For over half his life, Ken Vecchio has been on the bench coaching the Manitou Springs Mustangs. He’s a hard man to miss. He stands at 6-foot-10 and has a voice that can boom over any packed gym in the state.
He’s given so much of his life to one school and to one basketball team. And now he’s stepping aside.
Vecchio will not return as head coach of the Mustangs next year and will retire from teaching at the conclusion of this school year.
“I have a lot of time invested there, but I’ve been able to be around a lot of great kids, work with some great coaches and had some pretty good administrative people to work for,” Vecchio said. “I think I’ve had a pretty good time with it.”
Vecchio played his high school basketball at Trinidad. The coach at the time was Mike Vecchio. Not Ken’s dad, but rather his older brother. Mike ended up coaching and serving as the athletic director at Trinidad for more than 40 years.
After graduation, he took a scholarship to continue his basketball career at the University of Wyoming. He stayed in Wyoming for seven years after he finished his career with the Cowboys. He taught and coached at Hanna Elk Mountain High School and Saratoga High School before accepting the job as a social studies teacher and head boys basketball coach at Manitou Springs.
Coming into the job, he hoped to emulate the coaches he played for mainly because they were greatly influential on the way he developed as a basketball player and as a person.
“The people I still respect the most are the coaches I played for because they made me do things that I probably wouldn’t have just done on my own,” Vecchio said. “They made me do it their way and I think that made me a better player and made me learn more about the game. I really appreciate those guys. And even today, I can’t see those guys and not call them ‘Coach.’ They will always be ‘Coach’ to me. I won’t call them by their first name or anything else. Those guys were pretty influential on me.”
Not long after he took the job, a hotshot standout named Justin Armour came through the doors at Manitou. In 1991, his senior year, Armour helped Vecchio and the Mustangs reach the Class 3A Final 4. It would be the closest Vecchio would ever come to winning a state championship.
But he never felt like he needed that to be seen as a success.
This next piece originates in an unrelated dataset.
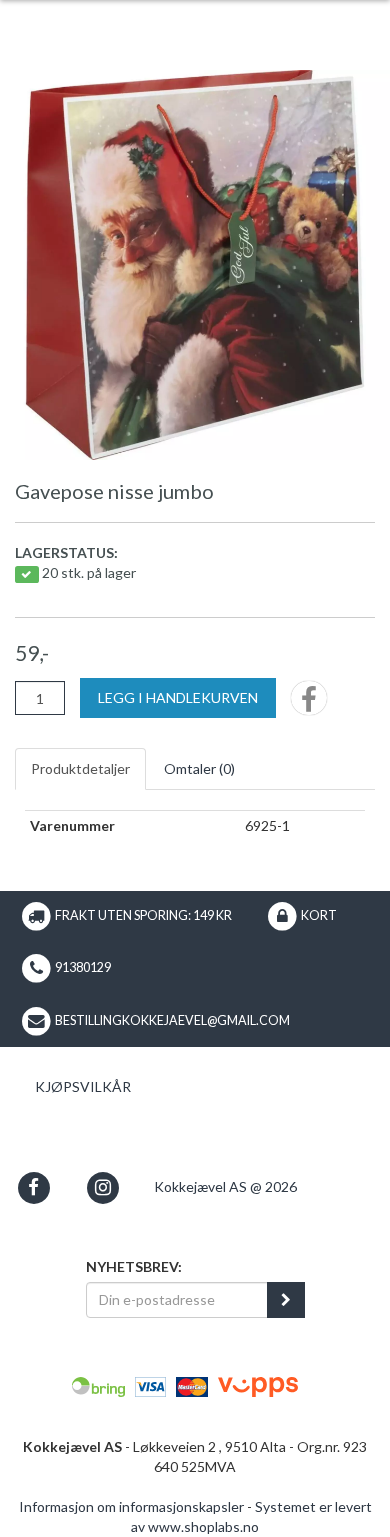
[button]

In an era where coaches might always be looking for a better job, or a better position elsewhere, Vecchio was always determined to live out his career with the Mustangs and help develop the kids in that district.
It didn’t matter if it was someone like Armour who would eventually play in the NFL or someone who’s athletic career would peak just with the Mustangs, if they improved in their time under Vecchio’s watch, he considered himself successful at what he was doing.
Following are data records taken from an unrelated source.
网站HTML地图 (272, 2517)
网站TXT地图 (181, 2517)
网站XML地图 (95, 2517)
“I get the same satisfaction to see a guy improve as much as they do from the start of a season to the next as I do to see a guy go off and play in college,” he said.
One of the kids he got see go play in college was his own son, Brian. After graduating in 2001, Brian took a scholarship to play at what is now Colorado State University-Pueblo.
Brian would return to Manitou as a student-teacher and assistant basketball coach in 2005. Today he chairs the school’s physical education department and has sat next to his dad on that bench for every basketball season since.
“There is a ton of stuff that I used to have to do that he just did, and he got the guys ready to play,” Ken said. “It was a great gap between my age and the kids that were playing, and he fit right in there. They bought into everything that he talked about.”
Even if Ken doesn’t have a state championship banner to his name, he leaves Manitou as a winner. Counting his seven years in Wyoming, his career record stands at 516-317. He won his 500th game a year ago, in the opening round of the Tri-Peaks district tournament.
At Manitou alone, he went 455-272. That’s even taking into account a winless season in the early 1990’s. His 455 wins at Manitou will put at fifth all-time for wins at one school. He passed Rye’s Anthony Ribaudo, a friend of Vecchio’s off the court.
There’s no telling what the future holds for him beyond the conclusion of the school year in May. He’ll spend a lot of time playing golf and he knows there are things about basketball season that he’ll miss when next winter rolls around.
“The competitive part, the preparation part, game night,” Vecchio said. “Those were things I really looked forward to. It’ll be a little bit different watching games and stuff like that and see what it’s like to just be a fan and go from there.”
He would never say he’ll never coach again, but he’s content with his decision to walk away at this point of life. The competitive fire that he brought to Manitou boys basketball over the years could be seen in the way his kids played. There’s not a staff member at the high school that wouldn’t say Vecchio got his teams to overachieve in some years.
It was never to feed his own ego, it was always directed toward the kids. He never wanted them to be content with what they were able to do. He demanded they achieve more than what they thought they could do. That’s what made him fixture in the building.
“I wanted kids to know that I want them to achieve at their highest level,” Vecchio said. “I’m probably too competitive for that type of stuff, but that’s how I’ve been. I’ve always had people tell me that I’m too competitive. But that’s who I am.”
After 32 years of it, Manitou basketball has always been better because of that attitude. And with any luck, that mentality will stick around as Vecchio rides into the sunset.